156 鼠人族チュー助
「ギルドでは、あまり情報聞けませんでしたね」
「翔殿の聞き方が悪いなり」
「え、す、すいません」
「冗談なり、規制がかかっているなら聞き出すのは無理なり」
「どうしましょうか」
「取り敢えず酒場に行ってみるなりか」
酒場を探しに街を散策していると、精霊達はまたいつの間にか居なくなっていた。
食べるだけ食べたら、何処かに飛んで行く習慣がついたようだ。
酒場を見つけ中に入っていく。
まだ昼間ということもあり、人気は少なく三組ほどの冒険者らしき人がいたので、イルプレーヌについて聞いてみるが、最初に、
「人に物を聞くにはただではダメだ」
といい酒を一杯奢らされて、挙げ句に何も知らないと、何の為に奢ったのか分からない。
他の二組も何も知らないようだった。
「直接、イルプレーヌに行って調べた方が早いですかね」
「ん~、そうするしかないなり」
「ちょっとそこのご主人、酒場で小耳に挟みましたが、イルプレーヌについて知りたいと…。

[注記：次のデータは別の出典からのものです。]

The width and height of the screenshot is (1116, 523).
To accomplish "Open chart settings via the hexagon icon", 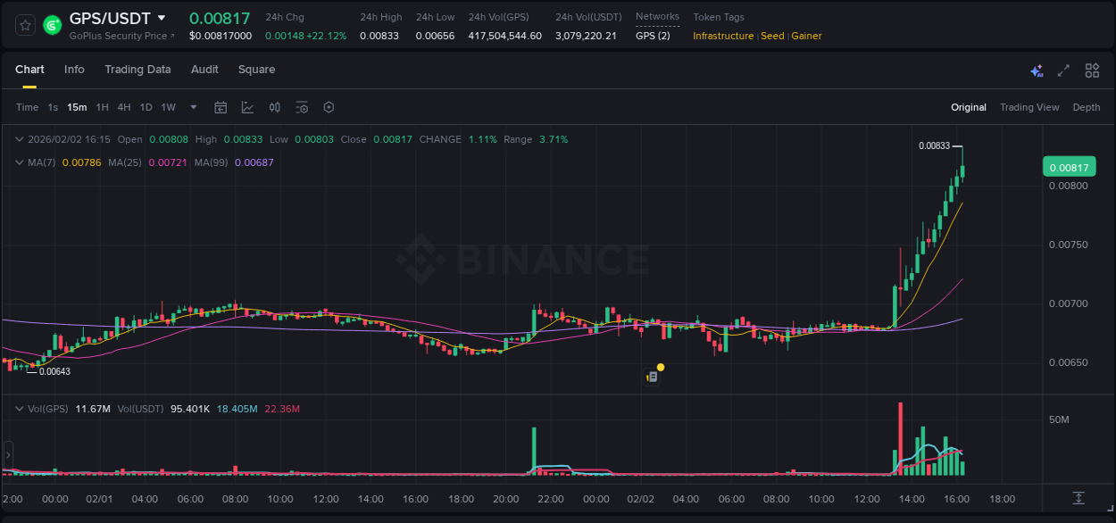I will point(329,107).
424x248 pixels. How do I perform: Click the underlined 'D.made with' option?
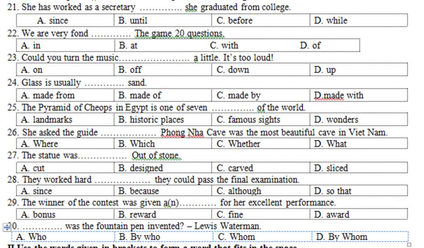[339, 95]
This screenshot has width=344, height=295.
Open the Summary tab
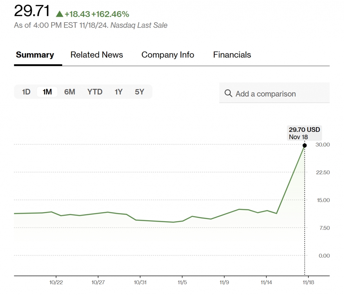(35, 55)
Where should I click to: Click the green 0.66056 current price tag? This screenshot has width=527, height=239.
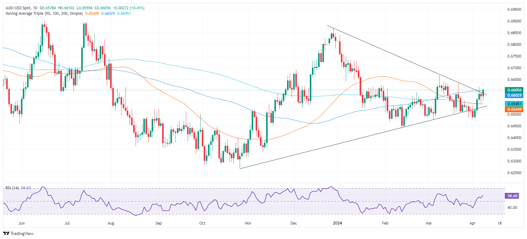point(514,90)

」
そこにいたのは、ネズミ!、ではなく鼠人族だろう。
身長は1メートル、ネズミが二本足で立って服を着ているように見えた。
「何か知っているのか」
「いえ、まだ知りませんが何ならお調べしましょうか。
私は情報屋をやっているチュー助といいます。
お見知りおきを」
「それでチュー助さん、イルプレーヌについて調べられるの?」
「はい、依頼を受ければ調べて見せましょう」
「翔くん、ちょっと」
沙羅が僕の腕を引っ張る。
「チュー助さん、ちょっと待っててね」
僕達は、人気の少ない道の脇で作戦会議を始めた。
「翔くん、ちょっと怪しくない」
「沙羅さんの言うとおり、都合良すぎるのでは」
「沙羅殿とラウサージュ様の意見に賛成なり」
「確かに上手くいき過ぎているな」
「翔様、罠にかかって死刑とか止めてくださいよ」
「大丈夫、ルナ、そんな事にはならないから」
「そん時は、俺がぶっ飛ばしてやるから」
「ルーク、止めなさい。
翔様達の話に割り込まないの」
「だって姉ちゃん、やってみないと分からないじゃないか」
「そうだな、ルークの言うとおり、やってみないと分からないよな」
「翔くん…。」
「空、いや皆、大丈夫だから。
言っていなかったけど、僕のマップ機能には相手の動きが分かるんだ。
だからチュー助が何処にいるか、誰と会っているかは一目瞭然なんだ」
「それって、私達も分かっていたと言うことですか」
「ミディア、まあ、見ないようにはしているけど気になるときはみてるかなぁ」
「翔様~!」
「いや、別に悪気はないんだ。
そこは誤解ないように」
「いえ、安心しました」
「え」
「私達を気付かって、いつでも気配りを忘れず、ああ、ますます感激しました」
「あ、そうなの」
僕は、チュー助にイルプレーヌについてできる限り情報を集めるように依頼した。
前金として銀貨1枚を要求されたが、それくらいなら騙されたと思って捨ててもいい金額なので銀貨1枚渡した。
残りは成功報酬になるそうだ。
「それでは情報が集まりしだい連絡いたします」
「僕達はこの街で待ってたほうがいい?」
「いえ、大丈夫ですよ、何処にいても分かりますので、それではありがとうございます」
チュー助は人混みに紛れ、姿を消した。
マップ機能で確認しているが、街の人気のない所に向かっているようだ。
『あ、止まった』
そこには10人くらいの人がいるようだ。
仲間だろうか、全員に印をつけるとその仲間達は一斉に城門の外に出てイルプレーヌを目指しているようだ。
チュー助は、この街にいるようだ。
「今日はこの街で1泊するか」
「は~い、賛成」
「やった」
「翔様、私達買い物行って来ていいですか」
「ラウサージュ、行っていいけど、付いていかなくても大丈夫?」
「はい、大丈夫です。
だっていつでも、翔様が見ていてくださるから安心して買い物出来ます」
いつも見てるわけではないのだけど、買い物に付き合わなくていいのは大助かりだ。
「分かった、でも宿屋を決めた後にしてね」
「は~い」
まぁ、僕が居なくても景虎さんがいるから大丈夫か。
近くにあった宿屋を見つけ、そこに宿をとることにした。
女性達は、一斉に買い物に出掛けたが僕はのんびりと宿の1部屋で過ごすのでした。
久しぶりに1人を満喫していた。